Regardless of that remarkable runup and concerns the U.S. recovery is still wobbly, analysts believe Interfor’s stock will continue to soar. All seven who cover the stock recommend it as a “buy,” citing a supply-demand crunch across the sector.

Lumber is in short supply due to production cutbacks since the recession and the pine beetle epidemic that has ravaged forests across parts of Western Canada. Meantime, lumber demand is increasing in the world’s two largest economies: the United States and China.

The falling Canadian dollar is also expected to help boost fortunes of forestry companies catering to the U.S. market.
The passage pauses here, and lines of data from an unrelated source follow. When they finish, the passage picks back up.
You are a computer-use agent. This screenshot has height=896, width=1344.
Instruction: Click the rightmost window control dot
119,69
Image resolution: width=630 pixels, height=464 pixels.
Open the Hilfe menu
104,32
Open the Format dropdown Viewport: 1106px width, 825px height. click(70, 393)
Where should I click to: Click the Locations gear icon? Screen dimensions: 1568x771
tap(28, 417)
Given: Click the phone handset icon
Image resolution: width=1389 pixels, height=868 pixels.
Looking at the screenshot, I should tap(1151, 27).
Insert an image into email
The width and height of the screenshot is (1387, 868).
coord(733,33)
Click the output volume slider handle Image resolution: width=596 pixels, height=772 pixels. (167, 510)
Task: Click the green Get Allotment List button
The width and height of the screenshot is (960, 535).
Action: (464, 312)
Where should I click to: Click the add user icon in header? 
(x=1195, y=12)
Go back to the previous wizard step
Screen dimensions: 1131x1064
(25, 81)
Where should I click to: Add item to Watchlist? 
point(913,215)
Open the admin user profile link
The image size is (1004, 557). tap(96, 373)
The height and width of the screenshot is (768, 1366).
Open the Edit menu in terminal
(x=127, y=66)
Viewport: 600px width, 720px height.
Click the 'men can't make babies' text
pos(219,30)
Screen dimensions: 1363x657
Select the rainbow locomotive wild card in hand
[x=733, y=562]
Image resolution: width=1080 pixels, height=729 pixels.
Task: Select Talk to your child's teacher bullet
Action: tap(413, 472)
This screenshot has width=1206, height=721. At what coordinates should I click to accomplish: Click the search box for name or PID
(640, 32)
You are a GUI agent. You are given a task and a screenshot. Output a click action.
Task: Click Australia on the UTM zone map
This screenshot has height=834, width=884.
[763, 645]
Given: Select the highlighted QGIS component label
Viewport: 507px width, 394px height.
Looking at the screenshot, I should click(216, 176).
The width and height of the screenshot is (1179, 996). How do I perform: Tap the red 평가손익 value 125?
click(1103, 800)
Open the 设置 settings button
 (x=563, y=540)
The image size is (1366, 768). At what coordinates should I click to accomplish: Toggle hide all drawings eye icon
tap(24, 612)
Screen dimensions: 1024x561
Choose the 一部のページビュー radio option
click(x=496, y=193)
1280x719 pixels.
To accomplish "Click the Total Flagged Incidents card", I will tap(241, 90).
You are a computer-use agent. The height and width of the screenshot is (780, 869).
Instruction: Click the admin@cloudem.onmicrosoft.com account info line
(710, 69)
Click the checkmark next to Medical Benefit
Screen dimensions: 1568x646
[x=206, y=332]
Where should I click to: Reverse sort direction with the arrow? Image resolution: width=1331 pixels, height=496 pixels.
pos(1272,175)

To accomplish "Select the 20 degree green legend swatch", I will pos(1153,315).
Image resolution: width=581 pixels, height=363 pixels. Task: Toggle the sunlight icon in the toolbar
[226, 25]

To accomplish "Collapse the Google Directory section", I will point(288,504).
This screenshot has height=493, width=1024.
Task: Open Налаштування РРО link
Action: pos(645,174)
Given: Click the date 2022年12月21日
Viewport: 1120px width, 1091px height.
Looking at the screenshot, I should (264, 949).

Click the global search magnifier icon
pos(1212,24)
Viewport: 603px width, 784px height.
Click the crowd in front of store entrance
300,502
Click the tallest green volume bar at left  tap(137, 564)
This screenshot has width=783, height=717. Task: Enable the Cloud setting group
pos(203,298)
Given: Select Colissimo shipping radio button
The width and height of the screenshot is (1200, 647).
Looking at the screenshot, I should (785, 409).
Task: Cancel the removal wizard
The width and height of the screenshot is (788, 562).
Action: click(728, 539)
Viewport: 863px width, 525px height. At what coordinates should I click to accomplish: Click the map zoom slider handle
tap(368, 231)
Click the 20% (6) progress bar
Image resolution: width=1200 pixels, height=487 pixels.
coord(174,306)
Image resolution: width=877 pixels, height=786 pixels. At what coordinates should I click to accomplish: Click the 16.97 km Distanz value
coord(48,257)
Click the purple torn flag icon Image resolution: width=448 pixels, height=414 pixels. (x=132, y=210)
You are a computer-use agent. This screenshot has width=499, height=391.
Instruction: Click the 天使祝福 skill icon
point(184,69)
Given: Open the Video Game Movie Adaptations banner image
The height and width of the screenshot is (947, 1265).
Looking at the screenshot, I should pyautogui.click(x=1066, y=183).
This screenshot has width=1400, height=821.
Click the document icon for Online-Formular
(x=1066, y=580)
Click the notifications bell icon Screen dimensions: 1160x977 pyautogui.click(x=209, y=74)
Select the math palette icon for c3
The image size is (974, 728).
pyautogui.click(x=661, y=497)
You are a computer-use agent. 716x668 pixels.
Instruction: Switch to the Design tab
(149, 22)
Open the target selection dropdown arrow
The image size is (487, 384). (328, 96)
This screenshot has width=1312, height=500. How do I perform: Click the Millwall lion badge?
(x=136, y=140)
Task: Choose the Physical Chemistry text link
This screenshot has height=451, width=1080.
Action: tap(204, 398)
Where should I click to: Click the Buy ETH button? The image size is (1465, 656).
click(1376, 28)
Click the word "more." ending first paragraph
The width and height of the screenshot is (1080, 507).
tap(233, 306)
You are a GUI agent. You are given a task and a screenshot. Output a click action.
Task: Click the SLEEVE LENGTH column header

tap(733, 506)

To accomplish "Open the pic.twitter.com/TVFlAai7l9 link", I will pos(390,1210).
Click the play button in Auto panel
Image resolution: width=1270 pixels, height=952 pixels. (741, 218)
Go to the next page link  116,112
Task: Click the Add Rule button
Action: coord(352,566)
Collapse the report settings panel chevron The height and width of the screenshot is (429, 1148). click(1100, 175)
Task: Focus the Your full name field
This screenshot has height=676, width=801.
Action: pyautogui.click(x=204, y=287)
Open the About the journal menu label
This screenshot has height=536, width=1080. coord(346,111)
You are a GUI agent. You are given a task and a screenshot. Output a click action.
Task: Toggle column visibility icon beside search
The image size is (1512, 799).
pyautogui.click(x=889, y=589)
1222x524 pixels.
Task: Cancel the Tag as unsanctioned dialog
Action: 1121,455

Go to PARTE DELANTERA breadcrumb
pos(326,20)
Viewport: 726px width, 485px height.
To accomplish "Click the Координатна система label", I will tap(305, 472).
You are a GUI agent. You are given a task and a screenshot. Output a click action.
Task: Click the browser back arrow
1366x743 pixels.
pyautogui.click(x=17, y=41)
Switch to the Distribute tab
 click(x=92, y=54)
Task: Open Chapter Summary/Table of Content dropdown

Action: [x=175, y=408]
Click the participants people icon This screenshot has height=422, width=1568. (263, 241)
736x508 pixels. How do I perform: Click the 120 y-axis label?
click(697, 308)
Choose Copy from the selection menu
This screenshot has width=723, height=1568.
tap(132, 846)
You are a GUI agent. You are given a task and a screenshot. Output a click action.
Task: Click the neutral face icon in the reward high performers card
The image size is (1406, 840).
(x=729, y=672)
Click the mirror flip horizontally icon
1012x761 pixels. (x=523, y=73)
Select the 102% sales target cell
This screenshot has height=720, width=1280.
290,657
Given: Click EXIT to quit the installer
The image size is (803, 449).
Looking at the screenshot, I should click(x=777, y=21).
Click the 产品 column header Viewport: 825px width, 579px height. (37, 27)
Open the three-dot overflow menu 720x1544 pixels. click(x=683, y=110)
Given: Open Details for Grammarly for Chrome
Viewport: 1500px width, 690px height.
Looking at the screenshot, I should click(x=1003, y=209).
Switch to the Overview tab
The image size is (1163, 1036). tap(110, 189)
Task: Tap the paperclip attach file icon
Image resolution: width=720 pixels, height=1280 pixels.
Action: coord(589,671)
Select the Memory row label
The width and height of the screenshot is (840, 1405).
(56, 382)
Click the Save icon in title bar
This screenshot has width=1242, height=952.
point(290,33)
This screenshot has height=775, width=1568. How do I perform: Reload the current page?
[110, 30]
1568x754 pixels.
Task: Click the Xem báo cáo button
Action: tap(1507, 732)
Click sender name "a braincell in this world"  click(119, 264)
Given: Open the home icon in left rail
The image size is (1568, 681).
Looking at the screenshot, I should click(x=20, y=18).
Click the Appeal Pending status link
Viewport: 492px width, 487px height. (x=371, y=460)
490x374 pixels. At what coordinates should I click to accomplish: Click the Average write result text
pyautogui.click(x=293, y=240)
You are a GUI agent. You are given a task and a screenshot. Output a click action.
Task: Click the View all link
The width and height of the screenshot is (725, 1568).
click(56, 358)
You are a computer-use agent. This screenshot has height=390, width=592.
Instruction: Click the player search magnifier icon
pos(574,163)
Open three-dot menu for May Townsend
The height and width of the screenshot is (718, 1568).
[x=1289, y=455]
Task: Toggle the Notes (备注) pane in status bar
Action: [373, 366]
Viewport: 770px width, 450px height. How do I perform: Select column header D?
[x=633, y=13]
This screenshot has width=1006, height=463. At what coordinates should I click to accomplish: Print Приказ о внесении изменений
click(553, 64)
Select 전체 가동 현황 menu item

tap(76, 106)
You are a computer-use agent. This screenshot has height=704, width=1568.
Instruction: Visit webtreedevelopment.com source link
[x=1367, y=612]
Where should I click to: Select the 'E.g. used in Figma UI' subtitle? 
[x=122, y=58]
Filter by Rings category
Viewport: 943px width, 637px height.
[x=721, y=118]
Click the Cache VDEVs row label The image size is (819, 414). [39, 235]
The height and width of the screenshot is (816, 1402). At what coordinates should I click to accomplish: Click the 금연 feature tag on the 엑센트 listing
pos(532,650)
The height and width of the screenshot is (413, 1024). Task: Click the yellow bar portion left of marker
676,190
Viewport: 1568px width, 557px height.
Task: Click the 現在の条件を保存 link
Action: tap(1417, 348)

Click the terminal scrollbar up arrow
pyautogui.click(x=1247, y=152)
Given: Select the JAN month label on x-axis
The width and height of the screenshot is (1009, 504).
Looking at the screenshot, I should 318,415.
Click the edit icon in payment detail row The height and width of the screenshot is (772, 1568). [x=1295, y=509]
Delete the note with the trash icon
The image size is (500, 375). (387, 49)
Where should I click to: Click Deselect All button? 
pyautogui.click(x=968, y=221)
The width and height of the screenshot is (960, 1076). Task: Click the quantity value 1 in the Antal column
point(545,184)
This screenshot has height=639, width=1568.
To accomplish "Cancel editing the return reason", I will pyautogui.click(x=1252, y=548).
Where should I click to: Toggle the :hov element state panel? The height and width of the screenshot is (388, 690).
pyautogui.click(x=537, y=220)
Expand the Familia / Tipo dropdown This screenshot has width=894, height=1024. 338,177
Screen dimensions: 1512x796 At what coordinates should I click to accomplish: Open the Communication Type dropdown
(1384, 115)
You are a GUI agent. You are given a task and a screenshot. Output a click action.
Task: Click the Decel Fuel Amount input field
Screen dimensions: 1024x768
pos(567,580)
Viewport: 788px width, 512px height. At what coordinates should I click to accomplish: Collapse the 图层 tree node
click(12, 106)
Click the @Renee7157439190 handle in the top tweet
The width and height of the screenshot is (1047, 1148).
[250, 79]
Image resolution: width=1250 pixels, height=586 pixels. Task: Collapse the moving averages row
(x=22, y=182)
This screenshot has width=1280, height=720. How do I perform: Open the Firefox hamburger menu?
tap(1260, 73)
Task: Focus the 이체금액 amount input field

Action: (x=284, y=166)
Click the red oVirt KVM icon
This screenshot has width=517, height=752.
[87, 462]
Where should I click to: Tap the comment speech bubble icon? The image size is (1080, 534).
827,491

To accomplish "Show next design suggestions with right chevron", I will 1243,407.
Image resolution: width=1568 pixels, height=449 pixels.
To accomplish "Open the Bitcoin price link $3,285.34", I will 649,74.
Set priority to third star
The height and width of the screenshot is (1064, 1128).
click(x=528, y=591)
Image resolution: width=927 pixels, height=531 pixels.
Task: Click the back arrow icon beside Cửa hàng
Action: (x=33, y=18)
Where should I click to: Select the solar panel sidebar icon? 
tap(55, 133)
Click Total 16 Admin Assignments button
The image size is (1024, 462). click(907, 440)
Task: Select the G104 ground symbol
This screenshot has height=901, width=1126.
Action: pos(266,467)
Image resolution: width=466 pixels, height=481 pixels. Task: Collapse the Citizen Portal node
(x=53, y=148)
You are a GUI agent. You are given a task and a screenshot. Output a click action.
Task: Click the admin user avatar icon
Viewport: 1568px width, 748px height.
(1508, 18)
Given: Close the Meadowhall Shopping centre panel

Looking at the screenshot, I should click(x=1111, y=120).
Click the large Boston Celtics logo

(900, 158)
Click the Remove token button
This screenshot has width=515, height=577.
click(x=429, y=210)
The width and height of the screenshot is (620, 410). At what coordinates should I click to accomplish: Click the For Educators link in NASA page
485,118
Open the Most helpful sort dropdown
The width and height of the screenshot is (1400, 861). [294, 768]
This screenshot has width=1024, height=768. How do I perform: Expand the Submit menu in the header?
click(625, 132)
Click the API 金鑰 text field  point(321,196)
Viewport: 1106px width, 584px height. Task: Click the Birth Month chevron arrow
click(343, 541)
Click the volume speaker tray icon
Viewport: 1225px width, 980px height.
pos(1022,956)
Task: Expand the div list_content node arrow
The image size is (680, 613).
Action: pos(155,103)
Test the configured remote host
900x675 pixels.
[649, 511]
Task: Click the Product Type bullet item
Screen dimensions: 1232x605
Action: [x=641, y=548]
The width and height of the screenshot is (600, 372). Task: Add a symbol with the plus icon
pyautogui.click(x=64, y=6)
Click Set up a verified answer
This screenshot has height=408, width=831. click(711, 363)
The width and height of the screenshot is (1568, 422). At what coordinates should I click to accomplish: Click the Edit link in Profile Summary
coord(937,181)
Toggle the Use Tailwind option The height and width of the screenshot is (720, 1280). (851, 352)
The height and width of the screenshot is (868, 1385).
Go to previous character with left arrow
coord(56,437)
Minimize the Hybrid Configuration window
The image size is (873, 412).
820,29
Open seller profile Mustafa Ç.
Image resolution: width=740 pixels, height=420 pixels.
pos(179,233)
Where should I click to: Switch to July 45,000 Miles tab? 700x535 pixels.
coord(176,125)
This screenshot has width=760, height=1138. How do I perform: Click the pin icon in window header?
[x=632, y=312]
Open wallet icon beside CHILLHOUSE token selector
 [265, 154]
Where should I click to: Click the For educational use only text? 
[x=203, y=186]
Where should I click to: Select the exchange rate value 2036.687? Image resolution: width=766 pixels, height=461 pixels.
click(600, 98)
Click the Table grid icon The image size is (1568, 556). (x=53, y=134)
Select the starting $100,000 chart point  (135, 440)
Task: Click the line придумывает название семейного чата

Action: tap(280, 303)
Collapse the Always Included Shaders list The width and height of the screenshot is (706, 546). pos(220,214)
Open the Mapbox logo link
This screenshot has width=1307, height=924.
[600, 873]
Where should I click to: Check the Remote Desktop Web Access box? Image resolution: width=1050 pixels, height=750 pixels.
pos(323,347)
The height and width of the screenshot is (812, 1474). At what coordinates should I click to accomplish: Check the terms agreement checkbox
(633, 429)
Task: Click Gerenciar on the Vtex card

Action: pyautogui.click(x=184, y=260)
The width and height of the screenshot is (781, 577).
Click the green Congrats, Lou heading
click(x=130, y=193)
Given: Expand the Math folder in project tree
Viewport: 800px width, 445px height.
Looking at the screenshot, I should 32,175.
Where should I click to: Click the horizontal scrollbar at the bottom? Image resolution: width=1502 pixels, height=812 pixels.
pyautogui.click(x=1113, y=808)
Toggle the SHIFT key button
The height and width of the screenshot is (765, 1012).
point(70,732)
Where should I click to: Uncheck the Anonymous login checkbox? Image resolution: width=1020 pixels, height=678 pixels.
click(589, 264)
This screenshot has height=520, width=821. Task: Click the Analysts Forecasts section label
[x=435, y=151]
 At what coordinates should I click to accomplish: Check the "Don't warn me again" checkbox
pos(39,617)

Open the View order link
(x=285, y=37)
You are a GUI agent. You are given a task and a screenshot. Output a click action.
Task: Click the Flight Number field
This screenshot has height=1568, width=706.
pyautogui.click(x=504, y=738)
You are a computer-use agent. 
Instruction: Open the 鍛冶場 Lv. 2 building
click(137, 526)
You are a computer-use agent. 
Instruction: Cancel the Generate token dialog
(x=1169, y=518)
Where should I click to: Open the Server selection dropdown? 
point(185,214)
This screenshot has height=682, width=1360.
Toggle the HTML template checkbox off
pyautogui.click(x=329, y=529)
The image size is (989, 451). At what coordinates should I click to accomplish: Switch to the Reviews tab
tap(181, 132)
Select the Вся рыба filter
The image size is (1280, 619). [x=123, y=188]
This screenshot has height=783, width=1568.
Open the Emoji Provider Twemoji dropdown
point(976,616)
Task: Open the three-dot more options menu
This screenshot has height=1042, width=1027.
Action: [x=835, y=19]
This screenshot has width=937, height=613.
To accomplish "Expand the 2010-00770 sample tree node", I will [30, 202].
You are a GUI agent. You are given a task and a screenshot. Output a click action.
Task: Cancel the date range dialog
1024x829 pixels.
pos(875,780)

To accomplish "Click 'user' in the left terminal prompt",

Including its latest acquisition, about 60 per cent of Interfor’s capacity will be south of the border.

Interfor is believed to be well positioned because it’s a pure lumber play with a growing U.S. footprint. “If you like lumber, with the recovering housing market, it’s a great way to go,” said RBC Dominion Securities analyst Paul Quinn, who raised his target on Interfor to $19 from $16.

Interfor shares closed up $1.66, or 10.9 per cent, to $16.86 on the Toronto Stock Exchange on Monday. It hit $17.25 in early trading, its highest level since March, 1994. The company’s market capitalization also surpassed $1-billion for the first time on Monday.

While the entire sector has been performing well over the past year, Interfor’s stock has outpaced the industry’s two largest – and more diversified – players, Canfor Corp. and West Fraser Timber, which are up 60 and 35 per cent respectively.

CIBC World Markets analyst Mark Kennedy sees strength across the sector, but more growth in the smaller forestry companies such as Interfor and Western Forest Products. “The lumber business is still looking at three or four years of pretty steady earnings performance,” he said.

On Monday, he increased his Interfor price target to $21.50 from $17.50, in light of the latest U.S. acquisition.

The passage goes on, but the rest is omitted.